Start of Listed records

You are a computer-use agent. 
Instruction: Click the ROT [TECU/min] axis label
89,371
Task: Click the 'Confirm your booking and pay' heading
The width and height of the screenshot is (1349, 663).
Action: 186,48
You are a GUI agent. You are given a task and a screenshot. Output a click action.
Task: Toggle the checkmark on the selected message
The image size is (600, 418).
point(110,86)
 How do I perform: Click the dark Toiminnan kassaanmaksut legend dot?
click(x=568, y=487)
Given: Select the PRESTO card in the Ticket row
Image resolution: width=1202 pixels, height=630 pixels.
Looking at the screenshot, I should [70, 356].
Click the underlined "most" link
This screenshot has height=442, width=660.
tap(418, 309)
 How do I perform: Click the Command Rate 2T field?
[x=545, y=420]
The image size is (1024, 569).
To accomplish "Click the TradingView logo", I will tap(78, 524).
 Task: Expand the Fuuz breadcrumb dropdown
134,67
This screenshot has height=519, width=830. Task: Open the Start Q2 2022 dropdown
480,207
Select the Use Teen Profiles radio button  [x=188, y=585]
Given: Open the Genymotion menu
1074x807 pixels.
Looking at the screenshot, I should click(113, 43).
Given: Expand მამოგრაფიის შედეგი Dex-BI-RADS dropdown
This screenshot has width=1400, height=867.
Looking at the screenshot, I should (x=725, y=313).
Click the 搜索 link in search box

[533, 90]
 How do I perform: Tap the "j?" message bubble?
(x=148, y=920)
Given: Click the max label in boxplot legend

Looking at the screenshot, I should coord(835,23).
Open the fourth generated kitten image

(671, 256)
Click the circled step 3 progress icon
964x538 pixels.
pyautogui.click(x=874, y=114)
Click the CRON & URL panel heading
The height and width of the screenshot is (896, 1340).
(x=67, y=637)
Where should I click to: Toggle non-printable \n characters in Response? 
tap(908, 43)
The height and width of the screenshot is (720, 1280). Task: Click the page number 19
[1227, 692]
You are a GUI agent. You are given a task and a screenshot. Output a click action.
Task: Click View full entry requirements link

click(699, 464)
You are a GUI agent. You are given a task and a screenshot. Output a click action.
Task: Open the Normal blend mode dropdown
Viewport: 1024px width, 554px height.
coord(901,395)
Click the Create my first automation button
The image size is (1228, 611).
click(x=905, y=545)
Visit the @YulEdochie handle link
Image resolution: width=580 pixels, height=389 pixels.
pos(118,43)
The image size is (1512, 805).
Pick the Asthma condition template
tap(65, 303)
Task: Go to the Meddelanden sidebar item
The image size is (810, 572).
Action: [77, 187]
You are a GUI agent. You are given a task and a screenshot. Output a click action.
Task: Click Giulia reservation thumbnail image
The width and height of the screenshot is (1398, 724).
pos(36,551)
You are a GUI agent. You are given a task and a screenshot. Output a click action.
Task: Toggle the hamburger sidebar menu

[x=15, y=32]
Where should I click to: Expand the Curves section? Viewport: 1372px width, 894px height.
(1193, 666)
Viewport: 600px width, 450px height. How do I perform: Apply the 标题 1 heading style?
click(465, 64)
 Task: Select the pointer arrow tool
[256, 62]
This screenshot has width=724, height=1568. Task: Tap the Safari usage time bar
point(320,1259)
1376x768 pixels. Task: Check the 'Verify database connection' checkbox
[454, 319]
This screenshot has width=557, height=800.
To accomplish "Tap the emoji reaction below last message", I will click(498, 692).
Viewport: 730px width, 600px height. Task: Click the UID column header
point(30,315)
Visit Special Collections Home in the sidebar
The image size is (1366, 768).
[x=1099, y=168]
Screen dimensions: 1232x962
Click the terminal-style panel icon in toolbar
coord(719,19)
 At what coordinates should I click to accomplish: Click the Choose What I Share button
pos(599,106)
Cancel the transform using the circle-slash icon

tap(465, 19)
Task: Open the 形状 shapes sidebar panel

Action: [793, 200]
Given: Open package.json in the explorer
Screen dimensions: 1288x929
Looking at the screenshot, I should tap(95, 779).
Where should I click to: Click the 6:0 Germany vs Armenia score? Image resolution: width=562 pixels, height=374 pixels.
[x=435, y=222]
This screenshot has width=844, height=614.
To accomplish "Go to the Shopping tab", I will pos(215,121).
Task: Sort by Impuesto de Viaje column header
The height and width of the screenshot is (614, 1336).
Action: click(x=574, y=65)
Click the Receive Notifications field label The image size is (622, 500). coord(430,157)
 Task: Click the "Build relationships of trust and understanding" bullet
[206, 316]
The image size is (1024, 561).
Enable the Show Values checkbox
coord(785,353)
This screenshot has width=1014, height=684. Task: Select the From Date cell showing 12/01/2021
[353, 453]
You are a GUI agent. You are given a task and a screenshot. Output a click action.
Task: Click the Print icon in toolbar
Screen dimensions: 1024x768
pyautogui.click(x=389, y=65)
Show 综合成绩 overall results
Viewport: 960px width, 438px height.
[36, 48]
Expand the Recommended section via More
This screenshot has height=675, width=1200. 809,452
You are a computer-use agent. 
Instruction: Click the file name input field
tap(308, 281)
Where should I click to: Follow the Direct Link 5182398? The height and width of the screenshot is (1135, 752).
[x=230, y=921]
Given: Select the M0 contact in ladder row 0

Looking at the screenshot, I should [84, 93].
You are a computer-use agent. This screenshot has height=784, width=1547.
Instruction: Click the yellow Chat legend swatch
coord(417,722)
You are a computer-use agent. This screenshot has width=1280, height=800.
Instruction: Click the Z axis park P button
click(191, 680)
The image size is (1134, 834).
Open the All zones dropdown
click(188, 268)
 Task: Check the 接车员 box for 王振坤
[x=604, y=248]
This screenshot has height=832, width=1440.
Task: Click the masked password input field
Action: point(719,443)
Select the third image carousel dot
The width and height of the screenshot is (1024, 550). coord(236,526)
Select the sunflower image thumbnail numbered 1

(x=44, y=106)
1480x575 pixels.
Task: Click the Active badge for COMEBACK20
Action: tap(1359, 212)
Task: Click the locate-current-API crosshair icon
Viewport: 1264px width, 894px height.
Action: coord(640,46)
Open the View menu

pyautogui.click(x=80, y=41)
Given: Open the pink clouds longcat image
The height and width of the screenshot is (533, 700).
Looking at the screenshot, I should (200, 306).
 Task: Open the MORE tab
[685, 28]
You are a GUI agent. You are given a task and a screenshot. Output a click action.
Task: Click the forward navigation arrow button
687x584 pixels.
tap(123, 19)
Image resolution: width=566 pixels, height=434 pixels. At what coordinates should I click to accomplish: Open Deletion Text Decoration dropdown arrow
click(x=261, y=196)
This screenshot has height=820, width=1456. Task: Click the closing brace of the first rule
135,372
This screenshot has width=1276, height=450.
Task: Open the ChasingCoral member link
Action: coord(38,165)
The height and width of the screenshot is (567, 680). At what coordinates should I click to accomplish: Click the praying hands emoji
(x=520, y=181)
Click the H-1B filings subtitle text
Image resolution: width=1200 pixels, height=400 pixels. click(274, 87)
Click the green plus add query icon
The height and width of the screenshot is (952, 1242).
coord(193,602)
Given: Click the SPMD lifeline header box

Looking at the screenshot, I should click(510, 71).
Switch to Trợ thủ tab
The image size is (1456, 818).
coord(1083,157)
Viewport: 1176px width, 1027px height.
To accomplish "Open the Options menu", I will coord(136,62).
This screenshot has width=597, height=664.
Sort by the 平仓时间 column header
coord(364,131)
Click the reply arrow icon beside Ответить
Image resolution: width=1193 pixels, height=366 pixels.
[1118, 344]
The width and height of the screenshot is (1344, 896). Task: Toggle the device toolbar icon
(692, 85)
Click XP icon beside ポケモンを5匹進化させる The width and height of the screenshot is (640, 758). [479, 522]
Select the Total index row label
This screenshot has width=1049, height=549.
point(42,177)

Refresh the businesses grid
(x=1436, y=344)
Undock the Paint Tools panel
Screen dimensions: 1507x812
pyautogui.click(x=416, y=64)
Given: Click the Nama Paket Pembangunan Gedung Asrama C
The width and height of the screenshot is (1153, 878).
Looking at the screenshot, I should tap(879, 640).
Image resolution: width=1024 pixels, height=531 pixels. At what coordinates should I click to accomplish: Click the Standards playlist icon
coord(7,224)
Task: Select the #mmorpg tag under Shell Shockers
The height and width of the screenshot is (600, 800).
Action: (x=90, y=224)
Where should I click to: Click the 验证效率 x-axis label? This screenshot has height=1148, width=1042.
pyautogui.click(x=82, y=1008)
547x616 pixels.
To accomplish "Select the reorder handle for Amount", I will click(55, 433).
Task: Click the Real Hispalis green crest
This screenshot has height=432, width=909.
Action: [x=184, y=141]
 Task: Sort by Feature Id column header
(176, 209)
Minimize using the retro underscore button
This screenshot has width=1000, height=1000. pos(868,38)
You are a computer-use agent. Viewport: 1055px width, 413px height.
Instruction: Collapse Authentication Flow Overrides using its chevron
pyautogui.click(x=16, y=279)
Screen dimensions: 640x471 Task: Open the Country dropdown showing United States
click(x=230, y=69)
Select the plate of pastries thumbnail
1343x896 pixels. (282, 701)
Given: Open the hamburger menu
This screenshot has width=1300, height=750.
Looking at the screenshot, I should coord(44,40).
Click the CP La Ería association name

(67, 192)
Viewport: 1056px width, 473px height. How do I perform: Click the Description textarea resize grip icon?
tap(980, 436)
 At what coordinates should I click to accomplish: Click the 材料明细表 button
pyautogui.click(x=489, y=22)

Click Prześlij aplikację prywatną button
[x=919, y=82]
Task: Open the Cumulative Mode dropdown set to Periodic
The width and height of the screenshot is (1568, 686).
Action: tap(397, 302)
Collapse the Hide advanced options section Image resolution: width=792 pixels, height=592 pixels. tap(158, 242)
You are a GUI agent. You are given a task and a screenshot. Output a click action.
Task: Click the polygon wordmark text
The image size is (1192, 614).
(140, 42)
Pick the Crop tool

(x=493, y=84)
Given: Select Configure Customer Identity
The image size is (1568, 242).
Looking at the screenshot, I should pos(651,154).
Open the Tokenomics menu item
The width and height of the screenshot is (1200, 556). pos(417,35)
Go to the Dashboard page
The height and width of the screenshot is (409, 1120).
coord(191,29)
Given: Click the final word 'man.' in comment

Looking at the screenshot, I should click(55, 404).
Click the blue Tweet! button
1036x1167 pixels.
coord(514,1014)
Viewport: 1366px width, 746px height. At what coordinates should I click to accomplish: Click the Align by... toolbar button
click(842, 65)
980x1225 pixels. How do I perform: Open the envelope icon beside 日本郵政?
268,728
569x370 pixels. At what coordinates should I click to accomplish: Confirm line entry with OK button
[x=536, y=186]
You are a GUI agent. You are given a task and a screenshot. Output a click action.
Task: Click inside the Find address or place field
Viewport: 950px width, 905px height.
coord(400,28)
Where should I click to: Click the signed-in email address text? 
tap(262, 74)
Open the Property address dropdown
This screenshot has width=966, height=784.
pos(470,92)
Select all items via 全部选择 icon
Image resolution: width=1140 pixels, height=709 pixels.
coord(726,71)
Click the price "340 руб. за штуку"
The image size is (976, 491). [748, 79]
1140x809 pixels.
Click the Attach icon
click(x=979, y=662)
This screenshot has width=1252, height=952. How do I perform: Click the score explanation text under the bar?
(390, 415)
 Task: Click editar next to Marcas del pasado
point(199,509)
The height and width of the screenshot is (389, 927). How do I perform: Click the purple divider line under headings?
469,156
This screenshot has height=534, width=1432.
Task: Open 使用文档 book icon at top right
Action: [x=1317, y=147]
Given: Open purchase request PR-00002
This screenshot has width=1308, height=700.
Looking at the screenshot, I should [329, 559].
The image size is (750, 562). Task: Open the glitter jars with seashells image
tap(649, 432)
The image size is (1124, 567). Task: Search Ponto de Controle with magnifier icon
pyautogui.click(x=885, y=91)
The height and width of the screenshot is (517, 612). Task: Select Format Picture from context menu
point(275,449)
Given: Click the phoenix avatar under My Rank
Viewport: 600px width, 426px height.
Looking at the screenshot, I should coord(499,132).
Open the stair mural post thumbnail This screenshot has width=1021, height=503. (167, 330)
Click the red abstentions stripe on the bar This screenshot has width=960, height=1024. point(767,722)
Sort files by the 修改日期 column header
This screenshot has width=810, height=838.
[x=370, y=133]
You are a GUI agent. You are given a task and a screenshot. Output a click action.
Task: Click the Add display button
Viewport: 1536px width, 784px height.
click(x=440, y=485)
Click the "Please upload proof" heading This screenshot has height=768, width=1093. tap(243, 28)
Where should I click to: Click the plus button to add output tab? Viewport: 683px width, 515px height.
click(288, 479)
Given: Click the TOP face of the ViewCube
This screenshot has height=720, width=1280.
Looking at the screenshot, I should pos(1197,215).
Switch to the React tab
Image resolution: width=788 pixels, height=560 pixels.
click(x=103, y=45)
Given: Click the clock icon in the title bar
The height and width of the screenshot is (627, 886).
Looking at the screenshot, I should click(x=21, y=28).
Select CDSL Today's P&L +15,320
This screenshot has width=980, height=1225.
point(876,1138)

End of Listed records

» What is being asked
Count each line of the material that includes "computer", and reply with only the count.

» Response below
5